In fact, 50% of Americans will be diagnosed with a mental health condition at some point in their lifetime (Centers for Disease Control and Prevention, About Mental Health). Mental health conditions are simply more common than the average person realizes.
Mental health conditions impact around 53 million adults in America every year (around three times as many as heart disease).
What, exactly, is a mental health condition? According to the American Psychiatric Association, mental health conditions “involve changes in emotion, thinking or behavior (or a combination of these)…[They are] associated with distress and/or problems functioning in social, work or family activities.”

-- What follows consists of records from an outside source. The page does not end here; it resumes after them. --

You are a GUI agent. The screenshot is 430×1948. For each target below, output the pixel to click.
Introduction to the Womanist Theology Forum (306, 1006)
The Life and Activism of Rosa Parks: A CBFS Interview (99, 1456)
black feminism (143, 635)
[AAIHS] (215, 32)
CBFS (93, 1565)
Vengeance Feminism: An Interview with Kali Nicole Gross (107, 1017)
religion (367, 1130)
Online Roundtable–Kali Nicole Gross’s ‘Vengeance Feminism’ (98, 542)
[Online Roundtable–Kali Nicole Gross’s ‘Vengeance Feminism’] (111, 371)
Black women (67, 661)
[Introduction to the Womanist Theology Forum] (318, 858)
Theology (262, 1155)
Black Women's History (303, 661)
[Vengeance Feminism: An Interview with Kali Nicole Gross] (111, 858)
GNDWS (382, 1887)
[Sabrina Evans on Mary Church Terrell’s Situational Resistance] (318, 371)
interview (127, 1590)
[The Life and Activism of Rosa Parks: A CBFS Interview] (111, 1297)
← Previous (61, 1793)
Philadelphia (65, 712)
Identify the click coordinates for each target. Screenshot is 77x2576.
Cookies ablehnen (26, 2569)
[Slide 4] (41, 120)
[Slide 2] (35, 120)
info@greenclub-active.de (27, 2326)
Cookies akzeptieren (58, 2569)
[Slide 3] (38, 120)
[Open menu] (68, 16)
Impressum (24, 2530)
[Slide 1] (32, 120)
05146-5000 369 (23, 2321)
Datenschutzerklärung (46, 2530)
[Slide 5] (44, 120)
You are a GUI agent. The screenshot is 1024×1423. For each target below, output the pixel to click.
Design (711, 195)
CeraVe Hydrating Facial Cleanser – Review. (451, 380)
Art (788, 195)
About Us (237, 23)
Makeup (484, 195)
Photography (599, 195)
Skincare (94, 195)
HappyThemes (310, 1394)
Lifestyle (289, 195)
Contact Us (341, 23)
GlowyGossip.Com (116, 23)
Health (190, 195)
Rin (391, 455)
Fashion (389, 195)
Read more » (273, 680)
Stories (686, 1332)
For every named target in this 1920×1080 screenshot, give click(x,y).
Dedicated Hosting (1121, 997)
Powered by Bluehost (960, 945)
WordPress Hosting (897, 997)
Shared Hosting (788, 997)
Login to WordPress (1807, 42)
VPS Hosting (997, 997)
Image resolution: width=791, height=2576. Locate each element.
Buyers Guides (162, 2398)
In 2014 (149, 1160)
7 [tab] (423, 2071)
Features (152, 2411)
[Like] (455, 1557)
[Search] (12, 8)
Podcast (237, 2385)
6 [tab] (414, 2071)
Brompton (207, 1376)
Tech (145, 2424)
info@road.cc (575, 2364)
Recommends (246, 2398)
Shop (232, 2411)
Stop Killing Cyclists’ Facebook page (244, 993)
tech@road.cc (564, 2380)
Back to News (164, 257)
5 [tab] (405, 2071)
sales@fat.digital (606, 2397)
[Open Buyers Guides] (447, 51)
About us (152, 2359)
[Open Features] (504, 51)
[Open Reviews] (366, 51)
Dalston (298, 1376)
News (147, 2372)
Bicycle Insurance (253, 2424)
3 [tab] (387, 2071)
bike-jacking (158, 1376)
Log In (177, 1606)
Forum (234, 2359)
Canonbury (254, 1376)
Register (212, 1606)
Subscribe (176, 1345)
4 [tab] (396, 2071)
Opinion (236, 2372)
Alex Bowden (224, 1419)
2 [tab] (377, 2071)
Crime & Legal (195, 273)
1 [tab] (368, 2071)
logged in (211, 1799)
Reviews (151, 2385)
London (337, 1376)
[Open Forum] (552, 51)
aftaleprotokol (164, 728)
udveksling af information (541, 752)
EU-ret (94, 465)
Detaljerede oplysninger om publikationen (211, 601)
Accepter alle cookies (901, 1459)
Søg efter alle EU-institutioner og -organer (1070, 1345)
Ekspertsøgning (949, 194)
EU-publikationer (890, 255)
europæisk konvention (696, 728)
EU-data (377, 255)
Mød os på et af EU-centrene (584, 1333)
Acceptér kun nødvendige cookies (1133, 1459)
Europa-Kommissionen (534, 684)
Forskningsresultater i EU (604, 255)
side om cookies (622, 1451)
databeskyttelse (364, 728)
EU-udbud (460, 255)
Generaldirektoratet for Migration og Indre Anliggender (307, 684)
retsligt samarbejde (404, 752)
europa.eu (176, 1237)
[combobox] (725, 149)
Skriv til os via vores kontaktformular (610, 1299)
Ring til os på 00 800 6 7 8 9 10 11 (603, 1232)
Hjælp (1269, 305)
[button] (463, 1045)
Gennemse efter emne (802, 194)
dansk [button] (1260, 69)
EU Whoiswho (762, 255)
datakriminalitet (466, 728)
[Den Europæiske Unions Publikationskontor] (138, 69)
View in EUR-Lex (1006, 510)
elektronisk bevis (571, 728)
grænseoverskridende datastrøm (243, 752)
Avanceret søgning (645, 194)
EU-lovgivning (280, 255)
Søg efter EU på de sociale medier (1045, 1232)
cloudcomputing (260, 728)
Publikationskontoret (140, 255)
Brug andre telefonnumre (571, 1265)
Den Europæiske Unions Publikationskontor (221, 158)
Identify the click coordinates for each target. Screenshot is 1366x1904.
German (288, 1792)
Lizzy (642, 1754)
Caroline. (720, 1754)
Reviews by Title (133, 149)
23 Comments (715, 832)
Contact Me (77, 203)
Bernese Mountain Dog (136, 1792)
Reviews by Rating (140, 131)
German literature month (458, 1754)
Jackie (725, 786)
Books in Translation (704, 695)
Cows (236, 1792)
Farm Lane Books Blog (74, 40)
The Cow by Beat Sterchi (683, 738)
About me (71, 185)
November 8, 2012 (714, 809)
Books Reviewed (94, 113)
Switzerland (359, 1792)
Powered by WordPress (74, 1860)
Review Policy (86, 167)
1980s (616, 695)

In terms easier to understand, mental health conditions cause changes in how people feel, think, and act. Even mild conditions can change how a person interacts with their friends, family, and work. Without treatment, these changes can’t be controlled by the person who has a mental health condition. They can’t just stop themselves from being anxious or depressed without some help.
People don’t develop mental health conditions because of just one thing – often, a variety of factors play a part, including genetics, environment, brain structure, and stressful jobs or home lives. That being said, mental health conditions aren’t anyone’s fault and doesn’t mean that the person or their family did something wrong. (Adapted from National Alliance on Mental Illness, Mental Health Conditions)
The most common mental health conditions are anxiety and depression. While everyone can feel anxious and extremely sad from time to time, anxiety and depression are more than just emotions; they can severely change someone’s life. You can read more about anxiety disorders here and depression here.
The most common mental health conditions are anxiety and depression.
How do you know if you might have a mental health condition? If you feel like you might need help but you’re not sure, National Mental Health America offers free online screenings. These screenings are free, anonymous, and provide instant results. You can then take those results to your doctor to see what can help you. Be sure to avoid self-diagnosis – while the Internet makes information about conditions available to us all, it’s best to discuss your symptoms with a doctor.
Seeking help can be scary. So can being diagnosed with a condition. It can make you feel “other” and like you’re not normal. On the other hand, a diagnosis can help you move forward. You can start getting treatment, and even just knowing what’s wrong can be comforting.
Mental health challenges are common. Seeking help can be scary, and you aren’t alone if you feel like you are struggling with your mental health. Resources are available, so that you can seek help, get well, and enjoy life with a mental health condition.